The biggest changes were in tone and story. Where the original game had been intentionally as cheesy and cliche-ridden as possible, the second entry was toned down a notch in that regard, in an effort to up the drama. There was still quite a lot of cheese to be had this time around, but in much more considerate dosage. Calling Max Payne 2 a more grown up narrative might be a bit much - it is still a very cliche ridden, slightly silly story - but in comparison to the first game, Remedy made quite some advances in presenting a more mature story. Hardboiled detective stuff still. Still riddled with silly stereotypes. But a bit more earnest, a bit more dramatic, a bit better written overall, and no longer quite so intentionally silly.

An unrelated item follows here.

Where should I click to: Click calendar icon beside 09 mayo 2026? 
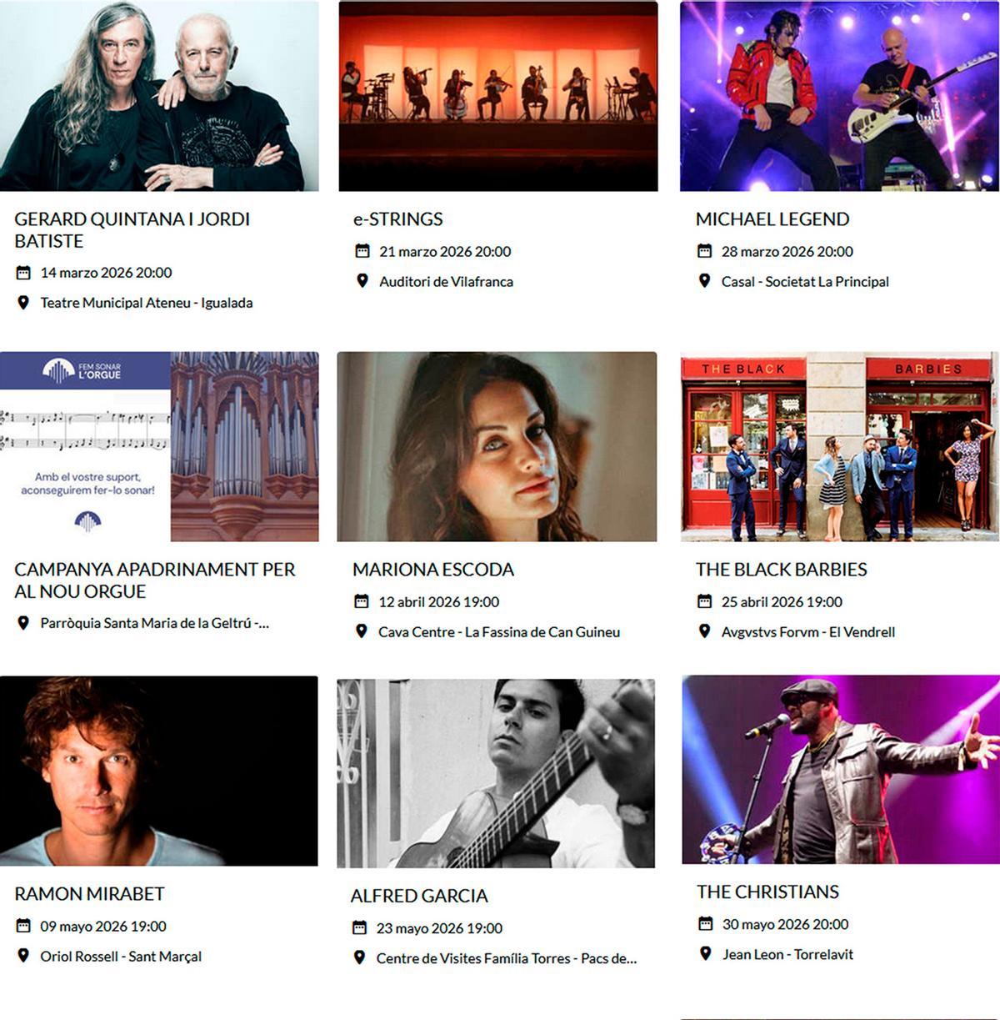(23, 926)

Now, nine years later, we get a third entry to the slow-motion action saga. The first footage from the game was received with mixed reactions. The old fans, always change-averse, cried foul of Max’ new look. Gone was the trenchcoat, gone was the hair. In comes a Hawaiian shirt, a beard and, well, the absence of hair. Fans also cried foul of the new setting of Sao Paolo, thinking it too colorful a setting for the film-noir inspired series. But there were also other voices that weren’t quite as concerned, realizing the obvious influences to the game being rather the recent Neo-Noir movies of the 00s, Man on Fire most of all.
With that in mind, it’s actually quite easy to approach the release of Max Payne 3 with a certain amount of glee. Sure, it’s another manshooter. And it’s one of those games in series that spawned in that mid-to-late-90s mindset of having protagonists with really stupid names. Duke Nukem, Lo Wang, Max Payne. He’s one of those guys. And now he’s stranded in the teens, still doing what he does best. Also, Max Payne 3 has been developed not by original creator Remedy of Finland, but by the Rockstar Vancouver studio, who was left with the IP when Remedy went off to develop Alan Wake instead (who, despite being a man of the 00s also bears a silly name...).

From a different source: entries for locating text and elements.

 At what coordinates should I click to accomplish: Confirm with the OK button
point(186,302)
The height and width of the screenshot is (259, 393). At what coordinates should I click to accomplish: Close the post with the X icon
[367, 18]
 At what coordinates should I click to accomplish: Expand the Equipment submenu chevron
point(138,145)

So why the glee? There is no original developer behind the title, the series is old, and there sure as hell are too many hyper-violent manshooters around. It’s all about the noises. The ones the developers make. It showed in interviews, previews and developer diaries that although Rockstar Vancouver are not quite Finish, they none the less tackled the Max Payne essence, and seem capable enough to transfer that essence into the modern world of gaming. There will be a narrative centered on a broken hero, one that really hit rock bottom and has nothing left to do but go through the motions of shooting absurd numbers of people in the face. The locale is fresh. South America is way too rarely used in modern videogames, and both movies and the real world prove that there can be really horrible and interesting (at the same time even) stories happening there.

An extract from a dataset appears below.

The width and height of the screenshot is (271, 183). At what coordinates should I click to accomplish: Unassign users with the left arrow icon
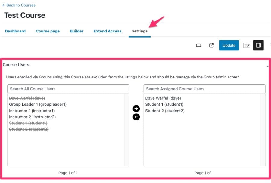point(136,117)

Thanks to all these right noises and - admittably - the game just looking really gorgeous in the previews and trailers, and also thanks to a number of highly praising reviews, I am quite looking forward to indulging myself in this, even if it will certainly prove to be one of those (many) guilty pleasures for me as a gamer who thinks that there really is no need for yet another manshooter like this, no matter how pretty or how satisfying. But as Groucho Marx said: These are my principles. And if you don’t like them, I have others. Why I am not playing it right now? Because I’m waiting for the PC version on this one, which as those things are, is released two weeks later.